For this exercise, copy each line of the records that contains the word "category".

Collected data:
----

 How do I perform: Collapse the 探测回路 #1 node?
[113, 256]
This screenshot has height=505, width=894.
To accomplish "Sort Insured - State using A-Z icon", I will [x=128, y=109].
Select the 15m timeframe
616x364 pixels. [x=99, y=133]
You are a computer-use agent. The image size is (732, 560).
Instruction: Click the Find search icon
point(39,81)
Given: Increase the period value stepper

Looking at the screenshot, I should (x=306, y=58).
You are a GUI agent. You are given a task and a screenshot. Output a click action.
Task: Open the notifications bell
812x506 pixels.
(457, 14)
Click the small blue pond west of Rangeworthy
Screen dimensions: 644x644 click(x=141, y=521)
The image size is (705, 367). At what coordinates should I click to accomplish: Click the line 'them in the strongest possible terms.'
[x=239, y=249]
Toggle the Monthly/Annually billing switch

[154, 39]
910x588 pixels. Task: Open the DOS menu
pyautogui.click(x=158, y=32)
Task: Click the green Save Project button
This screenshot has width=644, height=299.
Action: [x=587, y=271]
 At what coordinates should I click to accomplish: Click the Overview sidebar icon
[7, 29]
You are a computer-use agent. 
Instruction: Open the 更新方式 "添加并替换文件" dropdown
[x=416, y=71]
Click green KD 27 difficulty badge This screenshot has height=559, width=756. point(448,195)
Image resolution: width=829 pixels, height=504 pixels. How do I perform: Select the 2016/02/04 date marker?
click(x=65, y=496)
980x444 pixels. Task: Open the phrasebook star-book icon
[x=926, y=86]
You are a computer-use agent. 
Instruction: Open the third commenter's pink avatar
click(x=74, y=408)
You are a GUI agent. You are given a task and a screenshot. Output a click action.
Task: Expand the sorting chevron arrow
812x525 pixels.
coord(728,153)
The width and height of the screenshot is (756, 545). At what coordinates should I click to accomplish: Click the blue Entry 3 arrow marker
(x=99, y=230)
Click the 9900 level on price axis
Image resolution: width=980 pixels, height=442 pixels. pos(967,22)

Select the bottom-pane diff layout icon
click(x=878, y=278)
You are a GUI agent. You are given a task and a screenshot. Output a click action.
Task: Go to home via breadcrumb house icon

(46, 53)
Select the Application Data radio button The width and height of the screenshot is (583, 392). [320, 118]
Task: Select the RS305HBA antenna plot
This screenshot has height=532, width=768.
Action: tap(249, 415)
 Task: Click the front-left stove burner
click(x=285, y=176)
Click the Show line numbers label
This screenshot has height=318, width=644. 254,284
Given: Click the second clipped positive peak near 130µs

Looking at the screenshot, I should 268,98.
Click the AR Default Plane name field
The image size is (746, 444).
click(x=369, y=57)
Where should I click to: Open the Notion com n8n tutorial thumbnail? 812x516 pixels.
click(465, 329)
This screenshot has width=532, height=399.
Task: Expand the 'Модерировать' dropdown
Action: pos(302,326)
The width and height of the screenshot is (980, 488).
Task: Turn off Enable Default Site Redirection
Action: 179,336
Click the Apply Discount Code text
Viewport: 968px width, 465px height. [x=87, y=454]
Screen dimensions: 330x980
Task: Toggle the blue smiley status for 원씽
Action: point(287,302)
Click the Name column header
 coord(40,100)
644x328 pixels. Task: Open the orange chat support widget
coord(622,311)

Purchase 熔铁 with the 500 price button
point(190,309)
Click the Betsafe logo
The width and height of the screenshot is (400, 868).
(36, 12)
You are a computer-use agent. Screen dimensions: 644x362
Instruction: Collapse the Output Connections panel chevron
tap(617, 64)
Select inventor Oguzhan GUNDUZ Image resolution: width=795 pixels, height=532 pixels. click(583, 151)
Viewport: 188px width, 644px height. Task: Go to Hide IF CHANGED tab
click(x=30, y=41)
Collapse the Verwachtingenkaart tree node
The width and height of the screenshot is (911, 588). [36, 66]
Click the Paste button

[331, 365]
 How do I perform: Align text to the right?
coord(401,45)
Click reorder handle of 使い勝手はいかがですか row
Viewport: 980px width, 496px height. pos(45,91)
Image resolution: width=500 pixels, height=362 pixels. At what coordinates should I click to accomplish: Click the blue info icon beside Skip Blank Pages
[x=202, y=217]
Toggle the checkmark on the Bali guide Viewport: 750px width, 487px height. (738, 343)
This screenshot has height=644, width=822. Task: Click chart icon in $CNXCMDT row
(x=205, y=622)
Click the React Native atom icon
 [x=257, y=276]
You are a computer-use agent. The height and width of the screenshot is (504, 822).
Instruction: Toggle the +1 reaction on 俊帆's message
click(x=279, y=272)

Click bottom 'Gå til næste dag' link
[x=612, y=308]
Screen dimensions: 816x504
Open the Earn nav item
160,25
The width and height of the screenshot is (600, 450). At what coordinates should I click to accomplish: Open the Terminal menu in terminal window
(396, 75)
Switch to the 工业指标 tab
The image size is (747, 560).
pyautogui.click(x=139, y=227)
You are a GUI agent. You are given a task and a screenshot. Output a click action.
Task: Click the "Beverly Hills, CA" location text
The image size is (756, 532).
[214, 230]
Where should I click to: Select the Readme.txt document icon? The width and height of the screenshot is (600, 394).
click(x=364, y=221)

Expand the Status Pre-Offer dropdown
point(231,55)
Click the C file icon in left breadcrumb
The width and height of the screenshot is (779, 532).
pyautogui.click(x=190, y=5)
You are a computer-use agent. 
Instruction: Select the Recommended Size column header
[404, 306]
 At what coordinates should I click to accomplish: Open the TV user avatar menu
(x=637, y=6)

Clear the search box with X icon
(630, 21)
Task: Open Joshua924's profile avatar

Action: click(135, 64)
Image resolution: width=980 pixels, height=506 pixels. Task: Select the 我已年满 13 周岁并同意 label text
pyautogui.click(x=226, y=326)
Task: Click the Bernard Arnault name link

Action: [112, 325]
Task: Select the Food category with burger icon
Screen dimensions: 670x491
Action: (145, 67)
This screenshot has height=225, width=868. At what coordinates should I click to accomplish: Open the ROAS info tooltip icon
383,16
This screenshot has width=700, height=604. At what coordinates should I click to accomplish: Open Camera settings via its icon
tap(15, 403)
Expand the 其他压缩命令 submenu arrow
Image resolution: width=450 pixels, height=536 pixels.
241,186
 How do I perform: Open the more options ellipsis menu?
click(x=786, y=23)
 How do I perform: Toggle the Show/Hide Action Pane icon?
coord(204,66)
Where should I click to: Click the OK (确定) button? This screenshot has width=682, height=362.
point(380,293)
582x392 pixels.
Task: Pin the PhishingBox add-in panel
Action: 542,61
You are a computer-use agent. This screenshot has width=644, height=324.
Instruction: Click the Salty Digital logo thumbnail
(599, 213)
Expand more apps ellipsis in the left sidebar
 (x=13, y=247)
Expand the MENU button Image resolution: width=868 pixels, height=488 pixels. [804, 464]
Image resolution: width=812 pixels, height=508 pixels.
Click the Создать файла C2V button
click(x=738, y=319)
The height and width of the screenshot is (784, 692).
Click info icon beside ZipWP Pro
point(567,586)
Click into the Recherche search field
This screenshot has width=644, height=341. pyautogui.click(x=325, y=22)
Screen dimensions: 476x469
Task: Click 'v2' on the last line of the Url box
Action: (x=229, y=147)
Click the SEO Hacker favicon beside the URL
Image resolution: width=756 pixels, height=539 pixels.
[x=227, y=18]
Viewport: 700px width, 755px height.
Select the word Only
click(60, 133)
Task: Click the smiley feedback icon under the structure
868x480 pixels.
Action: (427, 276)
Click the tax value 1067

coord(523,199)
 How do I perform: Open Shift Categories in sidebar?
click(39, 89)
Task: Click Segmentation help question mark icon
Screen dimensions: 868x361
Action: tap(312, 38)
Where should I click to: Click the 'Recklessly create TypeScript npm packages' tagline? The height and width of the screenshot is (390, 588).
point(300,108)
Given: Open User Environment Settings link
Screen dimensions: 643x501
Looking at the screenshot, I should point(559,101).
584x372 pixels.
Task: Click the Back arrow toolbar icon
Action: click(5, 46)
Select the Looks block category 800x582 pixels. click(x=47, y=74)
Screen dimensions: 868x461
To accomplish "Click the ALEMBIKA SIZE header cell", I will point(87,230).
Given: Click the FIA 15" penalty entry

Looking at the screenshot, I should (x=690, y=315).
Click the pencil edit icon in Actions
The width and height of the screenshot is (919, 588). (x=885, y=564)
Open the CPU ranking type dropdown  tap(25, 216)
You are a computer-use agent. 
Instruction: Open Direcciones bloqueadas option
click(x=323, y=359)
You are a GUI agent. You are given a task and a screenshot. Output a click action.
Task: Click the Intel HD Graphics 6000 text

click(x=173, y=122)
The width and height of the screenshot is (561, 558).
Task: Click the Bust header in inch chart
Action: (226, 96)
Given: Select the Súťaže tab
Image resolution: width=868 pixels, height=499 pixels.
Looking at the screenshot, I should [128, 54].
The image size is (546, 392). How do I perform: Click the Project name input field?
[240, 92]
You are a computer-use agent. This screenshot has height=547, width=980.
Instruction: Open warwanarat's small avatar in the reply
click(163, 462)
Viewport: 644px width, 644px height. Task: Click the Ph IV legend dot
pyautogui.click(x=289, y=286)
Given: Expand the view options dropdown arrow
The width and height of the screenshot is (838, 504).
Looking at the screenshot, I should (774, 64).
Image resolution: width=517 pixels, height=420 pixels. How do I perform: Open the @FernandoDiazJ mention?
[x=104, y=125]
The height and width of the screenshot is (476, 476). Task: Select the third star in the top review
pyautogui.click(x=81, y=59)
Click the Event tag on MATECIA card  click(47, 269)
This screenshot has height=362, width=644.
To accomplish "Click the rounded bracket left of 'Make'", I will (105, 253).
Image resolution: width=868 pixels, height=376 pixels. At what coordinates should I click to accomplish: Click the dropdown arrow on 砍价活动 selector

----

Result –
Task: Select the Food category with burger icon
Select the Looks block category 800x582 pixels. click(x=47, y=74)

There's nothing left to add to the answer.